**Aufgabe:** Wie lautet die Passage im Textauszug unten von „Der zweite Beitrag“ bis einschließlich „menschlicher zu werden.“, wenn man „Dichter“ durch „Autor“ ersetzt?
::: Textauszug
Hans-Joachim Geupel beschäftigte sich mit der Frage, ob unsere Welt gerade in Anbetracht der kriegerischen Ereignisse in Syrien und des wachsenden Rechtsextremismus aus den Fugen geraten sei. Er lud die Zuhörerinnen und Zuhörer ein, sich aktiv für das Grundgesetz und für die Demokratie mit ihren Werten einzusetzen, um ein Gegengewicht zu bilden gegen die skizzierte Entwicklung.
Der zweite Beitrag war ein Gedicht von Ulrich Schaffer mit dem Titel „Ich träume“. Alle Menschen in unserer Welt träumen – was uns sehr verbindet. Im Gedicht steht der Traum für ein würdiges Leben für alle Menschen im Mittelpunkt. Der Dichter ermuntert uns, diese Träume zu verwirklichen und echter und menschlicher zu werden.
::::::
::: Datenabschnitt
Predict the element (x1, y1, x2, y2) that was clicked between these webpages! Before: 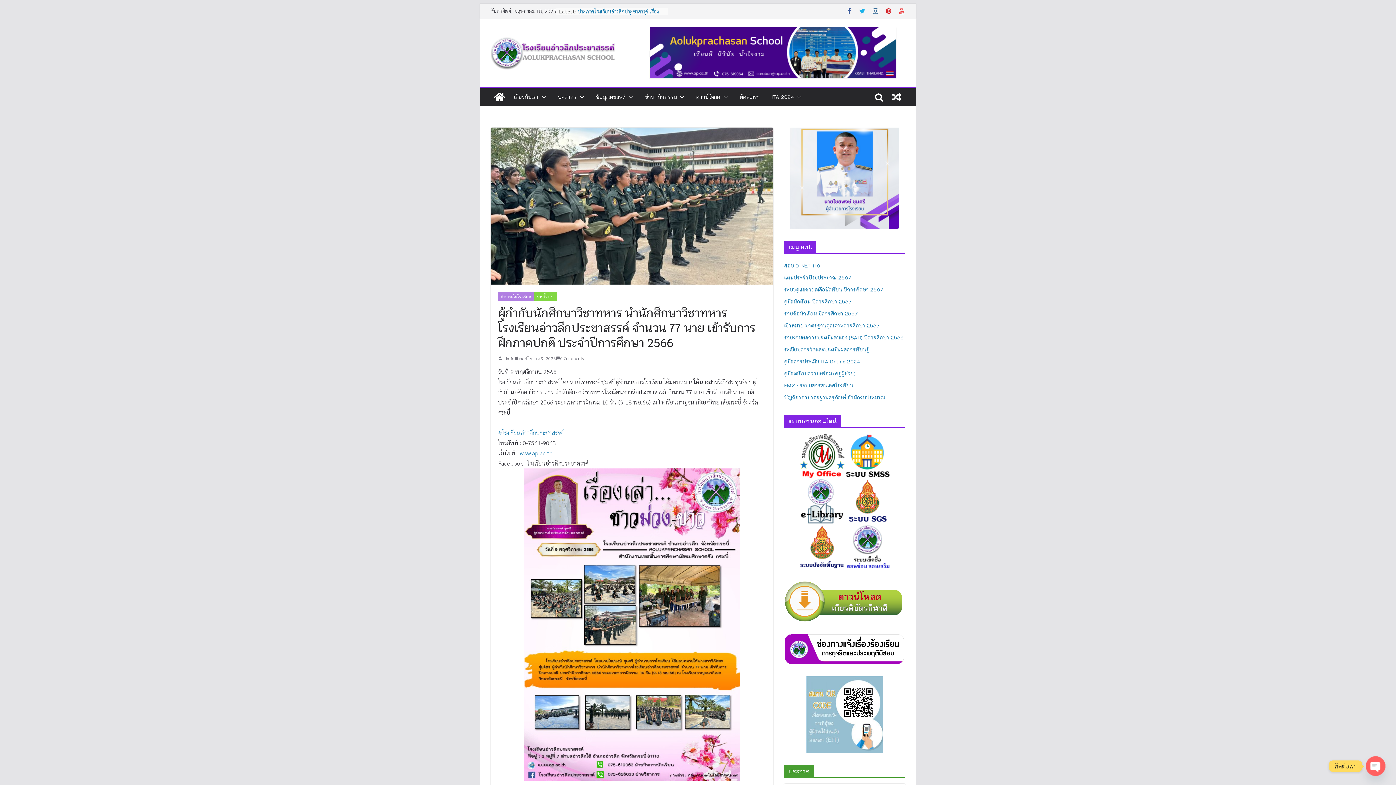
::::::
**Antwort:**
Der zweite Beitrag war ein Gedicht von Ulrich Schaffer mit dem Titel „Ich träume“. Alle Menschen in unserer Welt träumen – was uns sehr verbindet. Im Gedicht steht der Traum für ein würdiges Leben für alle Menschen im Mittelpunkt. Der Autor ermuntert uns, diese Träume zu verwirklichen und echter und menschlicher zu werden.